The hardest part about deciding to move has been the thought of leaving my youth.  I love those crazy teenagers, even if I do yell sometimes.  And I wanted to follow through on our mission trip regardless (which I’m coming back to take them on).  My job can be done by others.  Someone else will step up as another worship leader.  But who would take care of my kids?  I don’t know at this point who will take over, but God has released me from that responsibility and I trust Him to bring the right person.  It’s not going to be easy to say goodbye to them, and I’ve already lost sleep over what will happen when I’m gone, but I know God will take care of it... and them.  All I can do now is pray that what has been started in them, the passion and the zeal for worship and for the Lord, will continue to grow.

Everyone has been super supportive, and most people not surprised at all.  Really... if you pay any attention to my Facebook you realized what a wonderful trip home I had, and how home sick I’ve been ever since.  

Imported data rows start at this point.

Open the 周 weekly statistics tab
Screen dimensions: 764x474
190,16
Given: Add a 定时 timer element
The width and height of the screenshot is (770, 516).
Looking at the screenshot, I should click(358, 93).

So... recap... the last week of May I’m moving to Claysville, PA.  I’ll be living with Christi, Andrew, and their adorable kids.  The dogs are definitely coming with me.  I don’t exactly know what I’m doing for work yet, but I anticipate that will come together quickly.  I’ll be about 15/20 minutes from my sisters and about the same from our church.  I’ll be coming back to Florida a few days before the WV mission trip to take the Emerge kids on one final hoorah with PK.  I’m a bundle of mixed emotions... I range from over the moon excited to sad and nervous.  But it all boils down to … It’s time!  It’s time for change.  It’s time to be near my family.  It’s time for a new season.  And who knows... maybe everyone is right and before too long I’ll be inviting everyone to a wedding in the beautiful hills of WV/Western PA!  ;-)  

The official countdown as of Monday, January 28th.... 17 weeks and 1 day!